Рудик еще долго лежит с открытыми глазами и прислушивается к тишине.
Хоть дом Руфы неказистый и ветхий, с низкими потолками и квадратными оконцами, но жить в нем можно. Половину избы занимает русская печь. Правда, горбатая хозяйка туда не пускает, чтобы вшей не развели. Гостей в доме не бывает, с заезжими цыганами Василий встречается на рынке или на пристани. Рудик видел и слышал, как они настойчиво звали его с собой, но тот упорно отказывался. Однажды даже махал руками и наговорил им много обидных слов на их и русском языках. Всю обратную дорогу он молчал, домой вернулся злой. Долго перебирал и мял бороду, ворочал глазами, наконец не выдержал и вдруг признался в сокровенной своей тайне:
— Они, Рудька, плохие… никудышные. Они украли у меня дочь. Она была очень красивая и совсем грамотная, умела читать книги и писать большие бумаги, она могла быть бухгалтером. Они сделали ее побирайкай, попрошайкой, может, даже воровкой. А у нее совсем другая жизнь должна быть…
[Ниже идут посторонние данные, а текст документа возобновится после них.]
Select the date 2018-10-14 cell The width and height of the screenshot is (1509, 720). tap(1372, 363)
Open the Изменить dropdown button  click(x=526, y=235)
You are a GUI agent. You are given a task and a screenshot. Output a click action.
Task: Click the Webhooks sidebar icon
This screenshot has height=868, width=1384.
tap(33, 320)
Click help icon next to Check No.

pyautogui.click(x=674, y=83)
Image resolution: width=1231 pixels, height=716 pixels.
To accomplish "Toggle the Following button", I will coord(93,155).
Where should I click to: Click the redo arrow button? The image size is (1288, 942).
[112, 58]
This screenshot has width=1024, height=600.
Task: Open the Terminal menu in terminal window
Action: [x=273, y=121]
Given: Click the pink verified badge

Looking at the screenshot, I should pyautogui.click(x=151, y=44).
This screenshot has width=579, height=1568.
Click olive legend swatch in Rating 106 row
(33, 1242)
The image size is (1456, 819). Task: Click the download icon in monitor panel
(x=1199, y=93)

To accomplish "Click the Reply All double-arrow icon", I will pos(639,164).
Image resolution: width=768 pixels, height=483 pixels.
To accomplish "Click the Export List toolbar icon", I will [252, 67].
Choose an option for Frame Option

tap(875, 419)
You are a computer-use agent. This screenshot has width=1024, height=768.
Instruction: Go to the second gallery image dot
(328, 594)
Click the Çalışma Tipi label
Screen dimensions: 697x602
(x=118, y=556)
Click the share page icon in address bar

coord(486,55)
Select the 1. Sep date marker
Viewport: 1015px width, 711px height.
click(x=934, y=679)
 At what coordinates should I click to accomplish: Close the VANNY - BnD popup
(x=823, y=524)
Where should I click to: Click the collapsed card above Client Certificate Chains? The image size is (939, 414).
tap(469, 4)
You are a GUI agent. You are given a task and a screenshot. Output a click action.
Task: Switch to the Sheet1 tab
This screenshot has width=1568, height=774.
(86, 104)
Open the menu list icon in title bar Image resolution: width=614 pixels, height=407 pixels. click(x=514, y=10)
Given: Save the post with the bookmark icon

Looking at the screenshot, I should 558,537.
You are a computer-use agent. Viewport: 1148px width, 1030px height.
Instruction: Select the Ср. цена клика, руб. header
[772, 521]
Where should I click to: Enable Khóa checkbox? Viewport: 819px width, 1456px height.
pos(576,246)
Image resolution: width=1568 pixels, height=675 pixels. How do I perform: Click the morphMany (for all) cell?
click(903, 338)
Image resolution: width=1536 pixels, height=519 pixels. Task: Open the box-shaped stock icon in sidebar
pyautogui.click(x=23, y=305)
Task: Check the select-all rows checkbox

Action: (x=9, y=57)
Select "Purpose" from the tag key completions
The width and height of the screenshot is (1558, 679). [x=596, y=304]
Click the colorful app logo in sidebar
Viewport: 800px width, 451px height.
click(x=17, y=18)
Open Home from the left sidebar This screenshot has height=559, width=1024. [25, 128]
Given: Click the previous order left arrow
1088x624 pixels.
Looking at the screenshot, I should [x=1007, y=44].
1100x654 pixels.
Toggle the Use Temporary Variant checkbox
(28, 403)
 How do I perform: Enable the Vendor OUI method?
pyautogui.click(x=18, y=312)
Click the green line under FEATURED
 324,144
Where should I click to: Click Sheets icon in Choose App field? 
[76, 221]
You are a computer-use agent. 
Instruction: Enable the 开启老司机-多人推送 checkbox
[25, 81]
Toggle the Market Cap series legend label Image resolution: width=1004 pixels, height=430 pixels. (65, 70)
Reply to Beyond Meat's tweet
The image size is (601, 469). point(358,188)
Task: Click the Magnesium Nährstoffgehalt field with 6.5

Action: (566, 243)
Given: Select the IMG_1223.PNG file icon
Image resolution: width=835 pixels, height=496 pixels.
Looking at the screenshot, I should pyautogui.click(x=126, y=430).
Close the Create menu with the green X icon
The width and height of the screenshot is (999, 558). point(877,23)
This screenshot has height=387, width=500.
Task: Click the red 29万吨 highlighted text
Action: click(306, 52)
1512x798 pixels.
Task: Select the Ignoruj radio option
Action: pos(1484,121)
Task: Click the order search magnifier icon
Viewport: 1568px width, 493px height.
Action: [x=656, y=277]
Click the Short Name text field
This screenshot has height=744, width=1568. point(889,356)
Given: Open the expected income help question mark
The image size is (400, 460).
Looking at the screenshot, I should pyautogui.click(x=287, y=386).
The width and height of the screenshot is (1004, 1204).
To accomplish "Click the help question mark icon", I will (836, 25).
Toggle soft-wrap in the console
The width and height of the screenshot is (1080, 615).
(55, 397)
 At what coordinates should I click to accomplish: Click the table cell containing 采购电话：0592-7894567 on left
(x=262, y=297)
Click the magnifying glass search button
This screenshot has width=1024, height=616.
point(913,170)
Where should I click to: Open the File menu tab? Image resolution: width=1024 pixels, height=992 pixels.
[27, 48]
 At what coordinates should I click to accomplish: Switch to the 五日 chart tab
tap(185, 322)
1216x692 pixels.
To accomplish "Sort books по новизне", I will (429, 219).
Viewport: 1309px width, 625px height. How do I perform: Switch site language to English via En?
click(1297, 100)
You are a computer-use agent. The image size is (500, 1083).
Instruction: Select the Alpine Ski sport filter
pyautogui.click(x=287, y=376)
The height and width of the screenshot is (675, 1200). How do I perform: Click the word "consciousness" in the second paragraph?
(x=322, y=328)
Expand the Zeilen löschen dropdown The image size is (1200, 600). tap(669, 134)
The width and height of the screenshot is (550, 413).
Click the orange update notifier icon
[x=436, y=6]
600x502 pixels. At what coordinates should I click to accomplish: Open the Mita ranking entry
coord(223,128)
Василий говорил негромко, медленно подбирая, слова:
— Они ее увезли и спрятали, а меня выгнали взашей. Много лет я ищу свою дочь, ее звали Нюрой… Они ее погубили.
— А кто это — они? Не эти же приезжие? И не все такие, как те.
— Ты, Рудька, глупый и не знаешь обычая. У нас у всех одна кровь и одна речь. Но своей родней я их не называю… — Он молчит, потом говорит: — Тебя тогда еще на свете не было, и я был здоровый и крепкий; совсем не такой порченый старик, как нынче.
Рудику казалось, что Василий все же что-то знает о дочери, но скрывает. Может быть, знакомые цыгане весточку о ней привозили.
— Рудька, ты своим языком обо мне и моей дочери Нюре никому не болтай, а то мне еще хуже будет… Я буду искать ее всю жизнь, — строго говорит он.